While there are lots of different motorcycles available, riders must select one that best meets their needs. The type of riding, the biker’s size, and budget constraints all enter the picture when selecting a motorcycle. That means riders need to understand a few basics before shopping.
Selecting a Bike that Fits
When trying to find a motorcycle, bike shoppers must pay close attention to the height and weight of any bike they’re considering. Heavy bikes with a high center of gravity are not the best choice for a rider who expects to spend most of their riding time commuting in a big city. A light, agile bike might be a better choice for that type of riding. In addition, when bikes are too heavy for a specific rider, riders may experience problems maneuvering in a variety of situations.
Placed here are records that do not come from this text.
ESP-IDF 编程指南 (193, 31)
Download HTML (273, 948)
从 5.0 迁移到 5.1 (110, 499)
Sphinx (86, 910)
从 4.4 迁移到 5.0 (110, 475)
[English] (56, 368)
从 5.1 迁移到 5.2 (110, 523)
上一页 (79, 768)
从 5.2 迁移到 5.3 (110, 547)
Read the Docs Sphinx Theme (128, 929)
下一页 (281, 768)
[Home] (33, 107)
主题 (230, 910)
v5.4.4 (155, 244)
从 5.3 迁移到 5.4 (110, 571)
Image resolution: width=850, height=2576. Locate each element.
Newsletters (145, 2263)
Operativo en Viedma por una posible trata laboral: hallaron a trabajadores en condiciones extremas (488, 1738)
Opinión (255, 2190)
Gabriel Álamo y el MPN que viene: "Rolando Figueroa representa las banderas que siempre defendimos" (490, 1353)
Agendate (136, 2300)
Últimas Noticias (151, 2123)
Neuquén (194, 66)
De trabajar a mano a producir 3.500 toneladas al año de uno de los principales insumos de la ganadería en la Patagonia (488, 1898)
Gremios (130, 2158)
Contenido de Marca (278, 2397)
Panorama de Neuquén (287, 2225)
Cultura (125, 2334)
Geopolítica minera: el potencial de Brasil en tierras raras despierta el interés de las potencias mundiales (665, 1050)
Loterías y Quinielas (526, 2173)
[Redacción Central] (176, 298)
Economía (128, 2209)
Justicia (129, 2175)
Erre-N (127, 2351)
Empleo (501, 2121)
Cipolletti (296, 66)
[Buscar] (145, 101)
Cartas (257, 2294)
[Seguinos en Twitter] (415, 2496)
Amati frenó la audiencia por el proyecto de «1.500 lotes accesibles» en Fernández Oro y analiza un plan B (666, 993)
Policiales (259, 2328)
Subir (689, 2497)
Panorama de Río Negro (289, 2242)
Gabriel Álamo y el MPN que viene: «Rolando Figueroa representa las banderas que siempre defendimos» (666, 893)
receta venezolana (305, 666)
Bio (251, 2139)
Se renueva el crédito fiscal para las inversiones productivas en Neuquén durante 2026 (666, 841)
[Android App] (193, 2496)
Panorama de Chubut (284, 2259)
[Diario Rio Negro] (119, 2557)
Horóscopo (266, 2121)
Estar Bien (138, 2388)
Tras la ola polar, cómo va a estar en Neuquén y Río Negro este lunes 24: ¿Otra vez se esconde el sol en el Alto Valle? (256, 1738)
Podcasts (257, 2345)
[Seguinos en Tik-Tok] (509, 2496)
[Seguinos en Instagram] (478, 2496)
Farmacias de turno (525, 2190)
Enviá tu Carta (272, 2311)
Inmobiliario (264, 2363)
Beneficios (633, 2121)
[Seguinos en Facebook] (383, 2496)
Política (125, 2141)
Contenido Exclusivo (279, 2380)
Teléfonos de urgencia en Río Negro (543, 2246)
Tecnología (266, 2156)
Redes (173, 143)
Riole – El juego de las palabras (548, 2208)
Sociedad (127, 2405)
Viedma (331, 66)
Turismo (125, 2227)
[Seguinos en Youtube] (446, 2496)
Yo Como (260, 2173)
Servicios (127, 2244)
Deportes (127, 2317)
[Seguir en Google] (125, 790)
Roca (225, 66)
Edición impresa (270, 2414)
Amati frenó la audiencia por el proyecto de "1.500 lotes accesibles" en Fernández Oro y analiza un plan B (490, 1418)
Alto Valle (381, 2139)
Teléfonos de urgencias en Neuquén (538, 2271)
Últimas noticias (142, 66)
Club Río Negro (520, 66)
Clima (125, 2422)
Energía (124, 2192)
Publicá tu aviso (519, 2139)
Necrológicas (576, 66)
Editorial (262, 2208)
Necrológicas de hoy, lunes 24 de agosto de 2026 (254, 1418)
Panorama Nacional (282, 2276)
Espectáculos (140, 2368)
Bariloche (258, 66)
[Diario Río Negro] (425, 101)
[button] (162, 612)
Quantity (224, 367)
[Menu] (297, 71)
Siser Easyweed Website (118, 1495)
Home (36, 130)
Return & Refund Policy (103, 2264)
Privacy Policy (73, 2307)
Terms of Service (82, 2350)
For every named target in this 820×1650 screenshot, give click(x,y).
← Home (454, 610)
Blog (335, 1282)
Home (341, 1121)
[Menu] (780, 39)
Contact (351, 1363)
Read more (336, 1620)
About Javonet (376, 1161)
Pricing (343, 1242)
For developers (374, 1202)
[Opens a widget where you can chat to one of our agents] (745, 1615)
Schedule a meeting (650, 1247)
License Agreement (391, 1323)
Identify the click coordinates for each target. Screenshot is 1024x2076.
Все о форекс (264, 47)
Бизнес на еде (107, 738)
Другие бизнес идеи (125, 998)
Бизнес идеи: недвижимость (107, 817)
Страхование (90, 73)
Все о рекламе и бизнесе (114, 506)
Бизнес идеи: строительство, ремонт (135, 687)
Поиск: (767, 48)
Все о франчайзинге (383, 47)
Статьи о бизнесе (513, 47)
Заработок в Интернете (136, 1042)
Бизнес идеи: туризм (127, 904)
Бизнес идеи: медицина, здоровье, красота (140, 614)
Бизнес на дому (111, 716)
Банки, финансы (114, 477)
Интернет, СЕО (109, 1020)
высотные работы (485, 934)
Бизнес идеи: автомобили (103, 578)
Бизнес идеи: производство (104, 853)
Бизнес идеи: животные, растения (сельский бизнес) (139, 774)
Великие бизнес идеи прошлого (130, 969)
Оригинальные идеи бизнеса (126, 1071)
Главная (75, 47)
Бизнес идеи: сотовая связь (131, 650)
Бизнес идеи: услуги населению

Conversely, riders who intend to spend a lot of time touring the country on a bike will want one that’s comfortable and easy to ride for long periods of time. Cruisers and touring bikes may be the best options for those riders. Those bikes are larger, heavier, and have the power, comfort, and fuel capacity necessary to cruise at highway speeds for hours.
Power vs. Practicality
The majority of riders think they need a bike with lots of power. However, new riders are encouraged to start with bikes that don’t have too much power. New riders can easily get into trouble if the bike they’re riding has more power than they’re able to control. Even experienced riders often fall into the horsepower trap. There is no need for a commuter bike to have 100 horsepower or more. In addition, 60 or 70 horsepower in a sport bike is a lot different than that same power in a touring bike. If you’re unsure how to gauge the power you need, take the time to discuss your anticipated riding with an expert before choosing a bike.
Spotting Problem Bikes
The majority of bike dealers don’t want problem bikes on the lots. As a rule, they won’t carry bikes that have been badly damaged or are in need of major repairs. It’s simply not in the dealer’s best interests to sell problem bikes, especially to a new rider. However, it’s still a good idea to ask the dealer about a bike’s history prior to making any purchase.
There are relatively easy ways to spot bikes that haven’t been taken care of properly or that have suffered damage. New parts, like brake and clutch handles, pegs, and mirrors, suggest it’s a good idea to look closely at a bike’s history. Replaced parts indicate prior damage that needs to be explained.
Good bikes are not cheap. They shouldn’t be. Riders want to be confident their bikes are safe and will last for years to come. Before shopping, determine how much you can afford to spend on a bike. Once you’ve determined a budget, start exploring what that budgeted amount will buy. If you can afford a new bike, fine. If not, there are quality used bikes available at a dealer near you.